» **Предоставленный отрывок**:
◇ ◇ ◇ ◇ ◇

Разговор между Издателем и Классиком с Выборгской стороны или с Васильевского острова

Материал из Викицитатника

«Разговор между Издателем и Классиком с Выборгской стороны или с Васильевского острова. Вместо предисловия к „Бахчисарайскому фонтану“» был написан Петром Вяземским после просьбы Александра Пушкина в письмах 19 августа и 4 ноября 1823 года, вышел без подписи[1] и вызвал журнальную полемику с М. А. Дмитриевым[2].

Цитаты[править]

  •  

Кл. Правда ли, что молодой Пушкин печатает новую, третью поэму, то есть поэму по романтическому значению, а по нашему, не знаю, как и назвать. <…> Нельзя не пожалеть, что он много пишет: скоро выпишется.
Изд. <…> если он пишет много в сравнении с нашими поэтами, которые почти ничего не пишут, то пишет мало в сравнении с другими своим европейскими сослуживцами. Бейрон, Вальтер Скотт и ещё некоторые неутомимо пишут и читаются неутомимо.

  •  

Кл. Ныне завелась какая-то школа новая, никем не признанная, кроме себя самой; не следующая никаким правилам, кроме своей прихоти, искажающая язык Ломоносова, пишущая наобум, щеголяющая новыми выражениями, новыми словами…
Изд. Взятыми из «Словаря Российской академии» и коим новые поэты возвратили в языке нашем право гражданства, похищенное, не знаю, за какое преступление, и без суда; ибо до сей поры мы руководствуемся более употреблением, которое свергнуто быть может употреблением новым. Законы языка нашего ещё не приведены в уложение; и как жаловаться на новизну выражений? Разве прикажете подчинить язык и поэтов наших китайской неподвижности? Смотрите на природу! лица человеческие, составленные из одних и тех же частей, вылиты не все в одну физиогномию, а выражение есть физиогномия слов.
Кл. Зачем же, по крайней мере, давать русским словам физиогномию немецкую? Что значит у нас этот дух, эти формы германские? Кто их ввёл?
Изд. Ломоносов! <…> Возьмите три знаменитые эпохи в истории нашей литературы, вы в каждой найдёте отпечаток германский. Эпоха преобразования, сделанная Ломоносовым в русском стихотворстве; эпоха преобразования в русской прозе, сделанная Карамзиным; нынешнее волнение, волнение романтическое и противузаконное, если так хотите назвать его, не явно ли показывают господствующую наклонность литературы нашей! <…> Да и у нас ли одних германские музы распространяют своё владычество? Смотрите, и во Франции — в государстве, которое, по крайней мере в литературном отношении, едва не оправдало честолюбивого мечтания о всемирной державе, — и во Франции сии хищницы приемлют уже некоторое господство и вытесняют местные, наследственные власти. <…> Мы ещё не имеем русского покроя в литературе; может быть, и не будет его, потому что нет; но во всяком случае поэзия новейшая, так называемая романтическая, не менее нам сродна, чем поэзия Ломоносова или Хераскова, которую вы силитесь выставить за классическую. Что есть народного в «Петриаде» и «Россиаде», кроме имён?

  •  

Кл. Уже вы, кажется, хотите в свою вольницу романтиков завербовать и древних классиков. Того смотри, что и Гомер и Виргилий были романтики.

◇ ◇ ◇ ◇ ◇

» **Представленные данные**:

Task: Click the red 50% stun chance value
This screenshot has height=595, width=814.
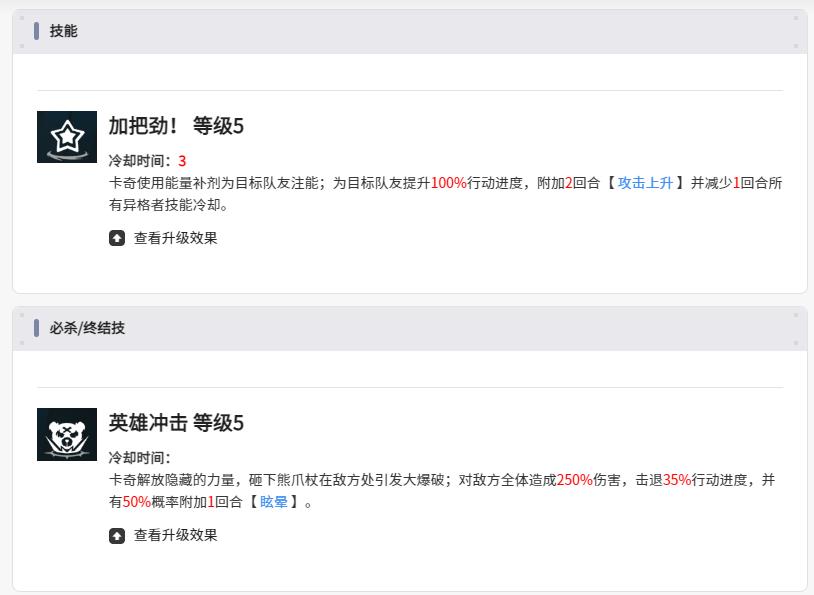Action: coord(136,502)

◇ ◇ ◇ ◇ ◇

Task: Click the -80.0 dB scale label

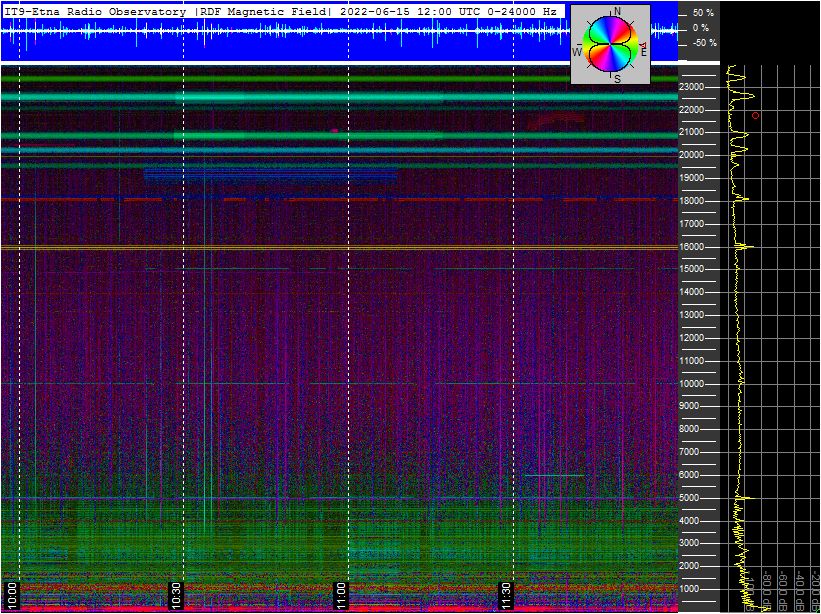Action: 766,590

◇ ◇ ◇ ◇ ◇

» **Задания**:
A) Перечислите всех писателей и поэтов, которых Издатель называет по имени в своих репликах в отрывке о разговоре Издателя и Классика.
B) Пожалуйста, продолжите отрывок о разговоре Издателя и Классика после его последней фразы.

» **Результаты упражнения**:
A) Бейрон, Вальтер Скотт, Ломоносов, Карамзин, Херасков

B)
Изд. Назовите их как хотите; но нет сомнения, что Гомер, Гораций, Эсхил имеют гораздо более сродства и соотношений с главами романтической школы, чем с своими холодными, рабскими последователями, кои силятся быть греками и римлянами задним числом. Неужели Гомер сотворил «Илиаду», предугадывая Аристотеля и Лонгина и в угождение какой-то классической совести, ещё тогда и не вымышленной? Да и позвольте спросить у себя и у старейшин ваших, определено ли в точности, что такое романтический род и какие имеет он отношения и противуположности с классическим? Признаюсь, по крайней мере за себя, что ещё не случилось мне отыскивать ни в книгах, ни в уме своем, сколько о том ни читал, сколько о том ни думал, полного, математического, удовлетворительного решения этой задачи. Многие веруют в классический род потому, что так им ведено; многие не признают романтического рода потому, что он не имеет ещё законодателей, обязавших в верности безусловной и беспрекословной. <…> для романтической литературы ещё не было времени условиться. Начало её в природе; она есть; она в обращении, но не поступила ещё в руки анатомиков. Дайте срок! придёт час, педантство и на её воздушную одежду положит своё свинцовое клеймо. В котором-нибудь столетии Бейрон, Томас Мур, как ныне Анакреон или Овидий, попадутся под резец испытателей, и цветы их яркой и свежей поэзии потускнеют от кабинетной пыли и закоптятся от лампадного чада комментаторов, антиквариев, схоластиков; прибавим, если только в будущих столетиях найдутся люди, живущие чужим умом и кои, подобно вампирам, роются в гробах, гложут и жуют мёртвых, не забывая притом кусать и живых
Кл. Позвольте между тем заметить вам мимоходом, что ваши отступления совершенно романтические. — Мы начали говорить о Пушкине, от него кинуло нас в древность, а теперь забежали вы и в будущие столетия.
Изд. Виноват! я и забыл, что для вашего брата классика такие походы не в силу. Вы держитесь единства времени и места. У вас ум домосед.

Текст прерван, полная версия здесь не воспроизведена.